• Written problem:
Write out the records again, starting from the line that contains "Viewport: 700px width, 452px" and continuing through the end of the records, including both ends. Raise every coordinate in the answers by 34, and leave the pictures out.
>> begin Supplied entries
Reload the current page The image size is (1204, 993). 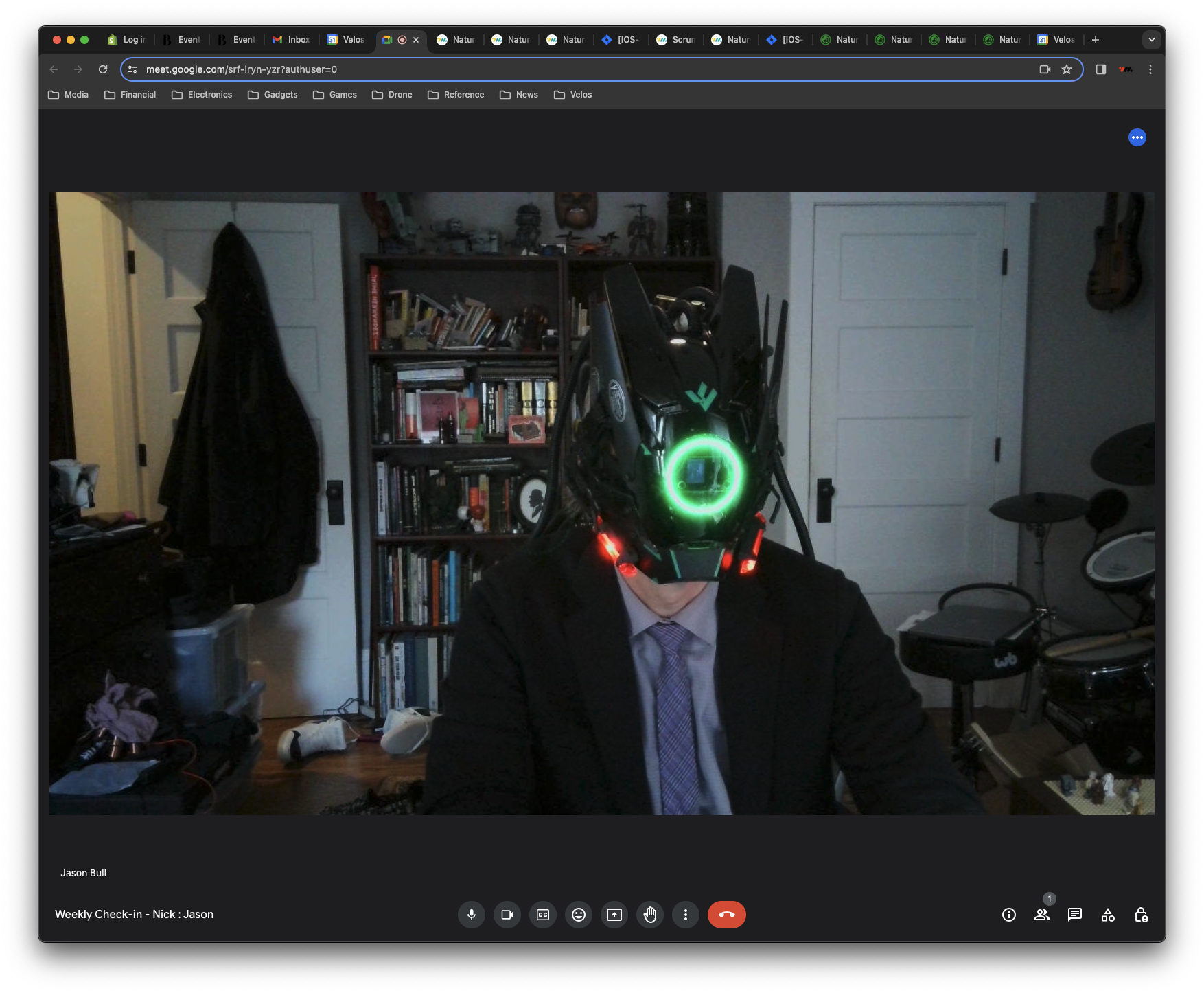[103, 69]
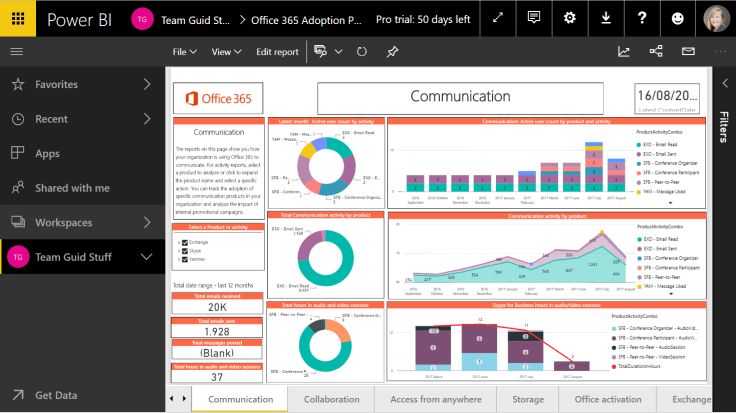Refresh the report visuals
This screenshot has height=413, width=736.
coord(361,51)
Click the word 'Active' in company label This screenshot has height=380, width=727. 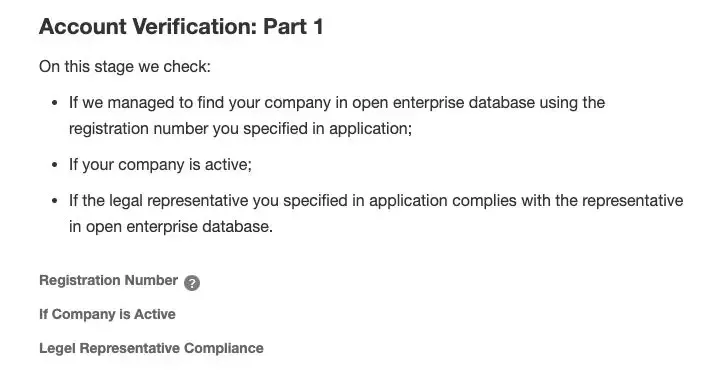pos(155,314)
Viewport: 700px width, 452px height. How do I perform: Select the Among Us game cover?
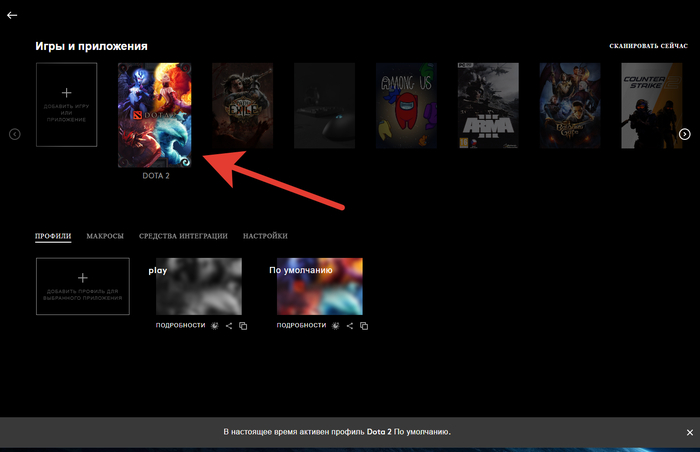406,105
>> end Supplied entries
• Response to this exercise:
Viewport: 700px width, 452px height. How do I perform: Select the Among Us game cover?
440,139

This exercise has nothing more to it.